§ Task
Your answer must be an exact retyping of the line containing "Task: Click the word reservation in the list" and every line after it through the end of the records below, with no pictures and nothing else.

[Saved entries]
►
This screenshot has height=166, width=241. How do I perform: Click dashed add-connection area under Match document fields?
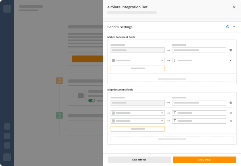pyautogui.click(x=172, y=79)
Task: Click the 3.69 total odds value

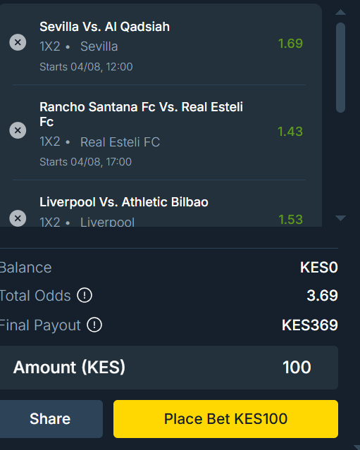Action: [323, 295]
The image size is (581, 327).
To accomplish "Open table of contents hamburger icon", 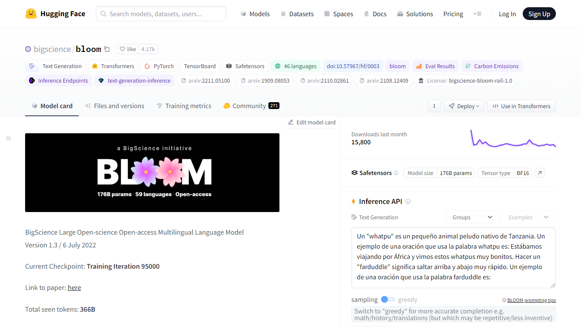I will pos(9,138).
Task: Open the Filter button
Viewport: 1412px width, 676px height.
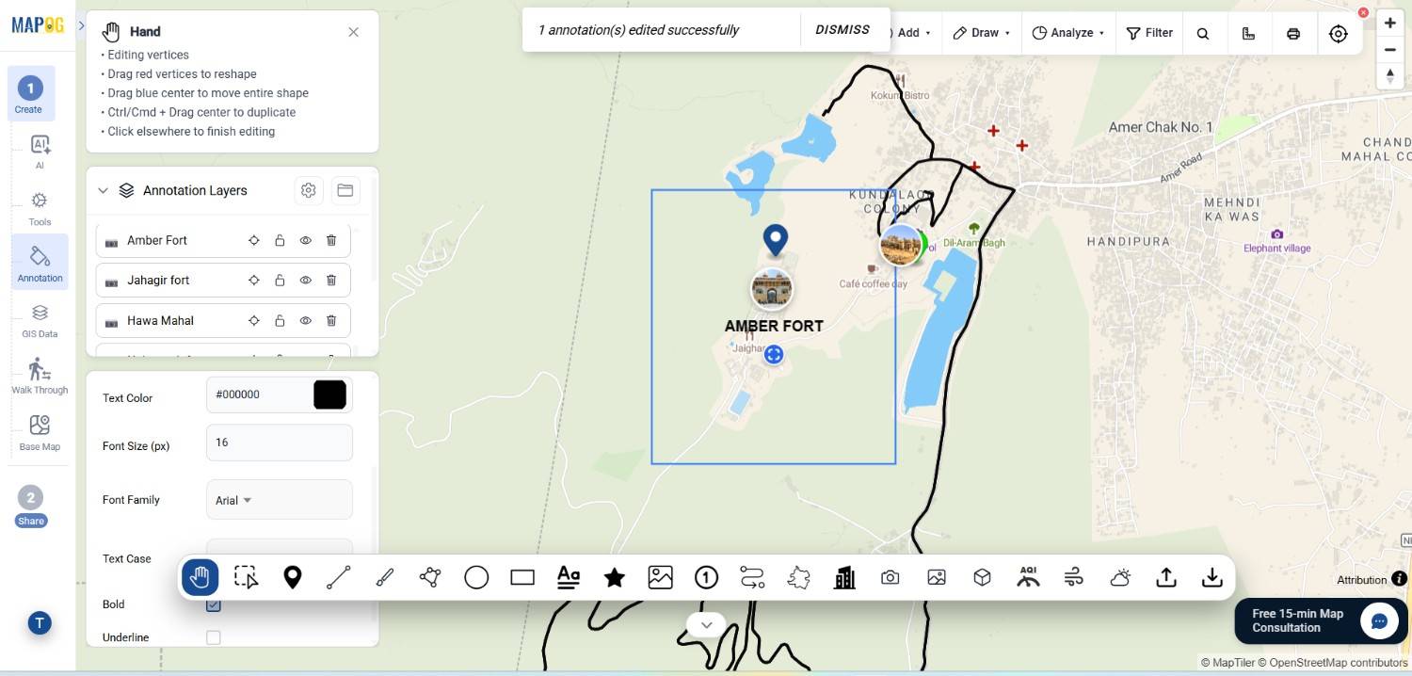Action: pyautogui.click(x=1149, y=33)
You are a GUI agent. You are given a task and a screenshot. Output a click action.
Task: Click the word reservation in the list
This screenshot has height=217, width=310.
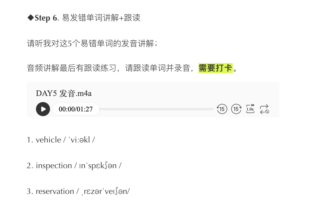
◄
§ Result of the task
Task: Click the word reservation in the list
This screenshot has height=217, width=310.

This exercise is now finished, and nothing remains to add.